Last week I said that everyday we make thousands of choices. Much of what we do comes from habitual behaviors. Most of our decisions are made by our unconscious. We gravitate towards familiarity; even though it may be unhealthy, it is comfortable. To take a different path becomes increasingly difficult unless a roadblock of some kind is put in the path to help us change direction.
It works this way: You have a thought. Your brain releases chemicals which can be emotionally toxic or not. An electrical transmission goes across your brain. Then you become aware of what you’re thinking. Thoughts stimulate emotions that result in an attitude which finally produces behavior.
The sum of all our thoughts comprises our overall attitude which we act out. Allowing our minds to dwell on envy, lust, greed, or revenge only leads to bad behavior. All negative or wrong behavior starts with that one thought.
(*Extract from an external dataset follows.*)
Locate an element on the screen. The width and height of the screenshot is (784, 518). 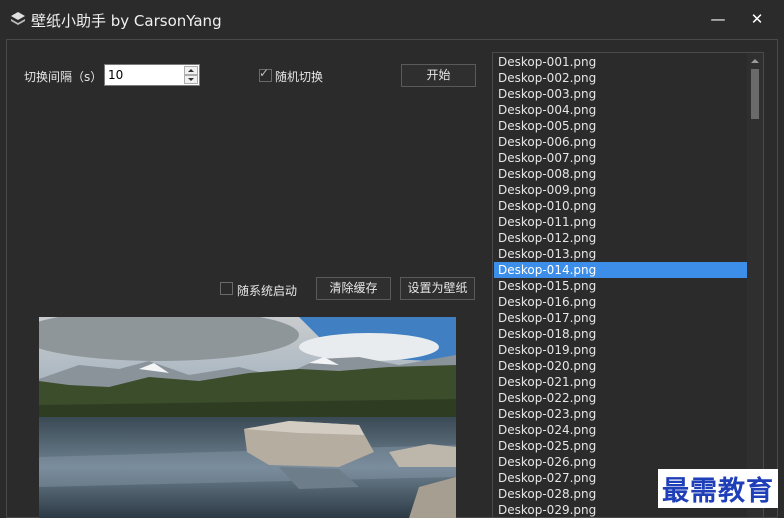
list-item: Deskop-023.png is located at coordinates (620, 414).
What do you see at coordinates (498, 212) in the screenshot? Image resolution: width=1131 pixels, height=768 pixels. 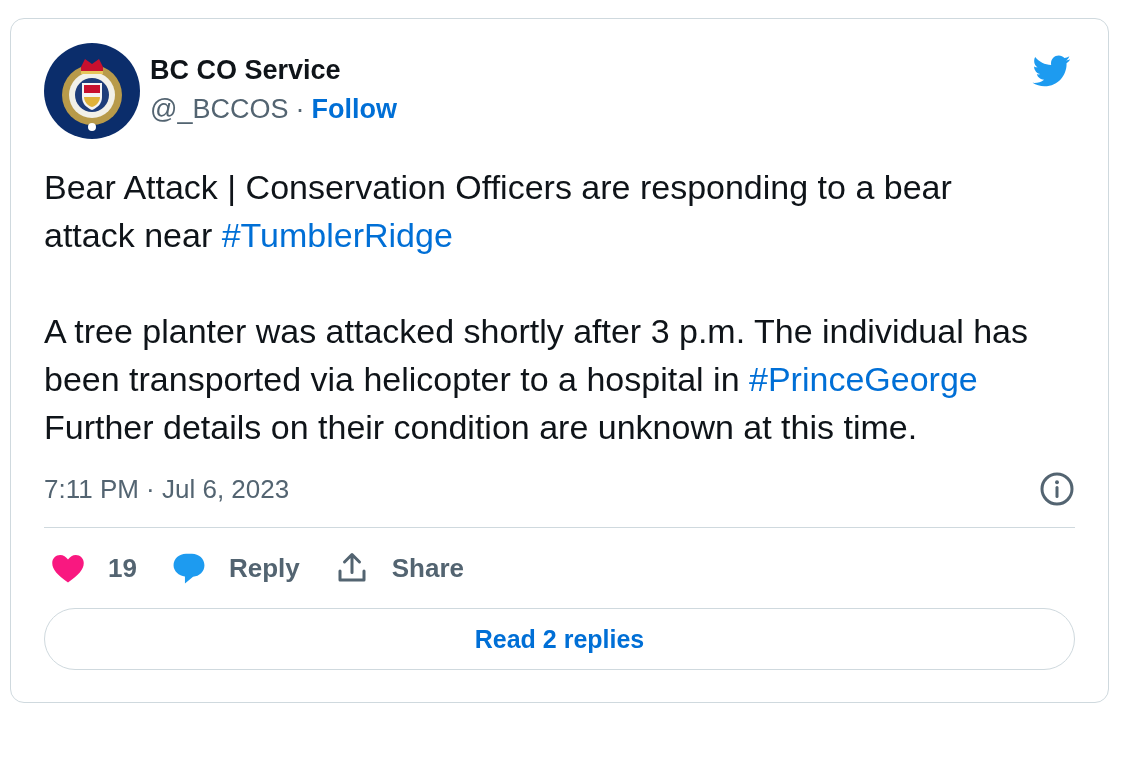 I see `tweet-text: Bear Attack | Conservation Officers are responding to a bear attack near #TumblerRidge` at bounding box center [498, 212].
It goes like this:
1. One negative thought produces a one or a number of toxic feelings
2. Produces a toxic attitude and negative (or wrong) beliefs
3. Make a wrong or destructive decision
4. Results in wrong actions or destructive behavior
5. Ongoing negative behavior eventually wreaks havoc on our minds and bodies.
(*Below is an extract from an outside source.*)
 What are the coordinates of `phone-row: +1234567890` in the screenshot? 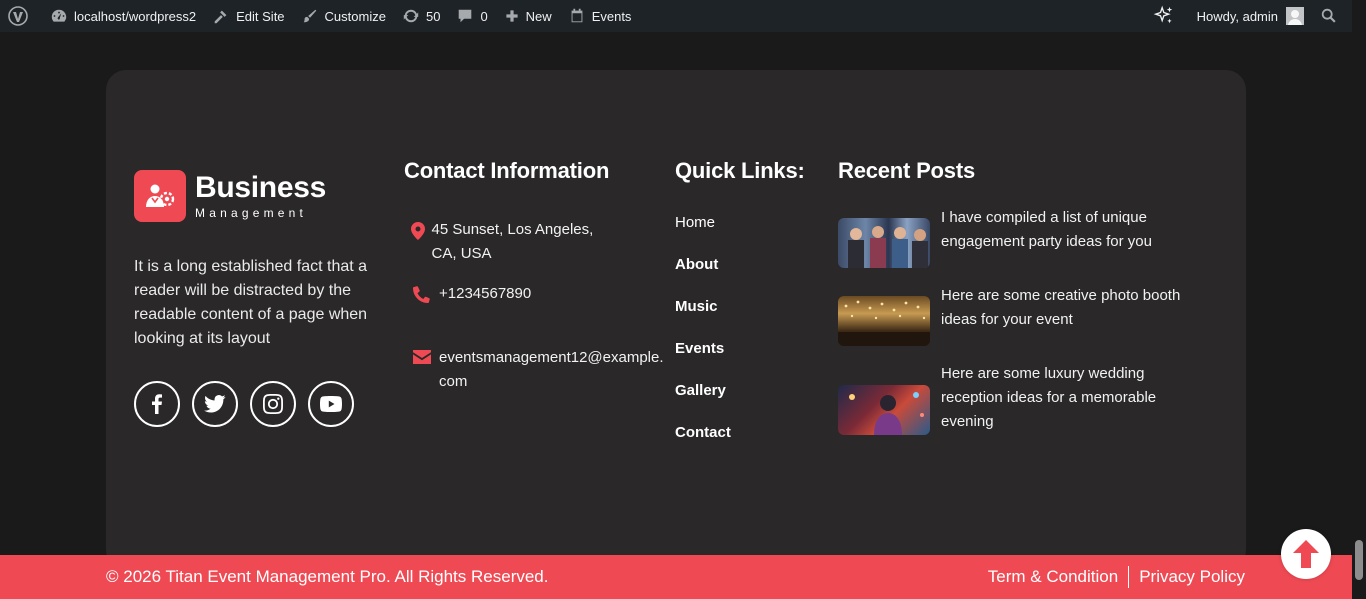 It's located at (468, 294).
When we become aware of a negative thought, we have a choice: to let it go through or put up a road block. The answer: put up a road block. Where do we get this road block? The living Word of God. It’s the God tool we use to erect a road block.
Eugene Peterson, The Message, paraphrases 2 Corinthian 10:5-6, “We use our powerful God-tools for smashing warped philosophies, tearing down barriers erected against the truth of God, fitting every loose thought and emotion and impulse into the structure of life shaped by Christ. Our tools are ready at hand for clearing the ground of every obstruction and building lives of obedience into maturity.”
The NIV says, “we take captive every thought to make it obedient to Christ.” That means we interrogate it and toss it out, or let the thought through. When prisoners are taken captive, they are interrogated. When we take a thought captive, we do the same: “Why am I thinking this way?” “Why do I keep doing what I don’t want to do? Where is this thought this coming from?” We stop and ask God for information. Job did this (see book of Job). But Job also learned it was not okay to demand answers from God. Sometimes we don’t get an answer. We accept that and move forward. We ask God questions such as:
• How did I get here? What are my core values? Who influences me strongly?
• What is it about the way I am designed and my past experiences that attracts me to those influencers? How do I detach myself?
• Where do I place you on my priority list? My family? Myself?
• What do I need to do in life, with your help, to attain balance and happiness?
• What values or convictions have I discovered that are causing conflict in my life?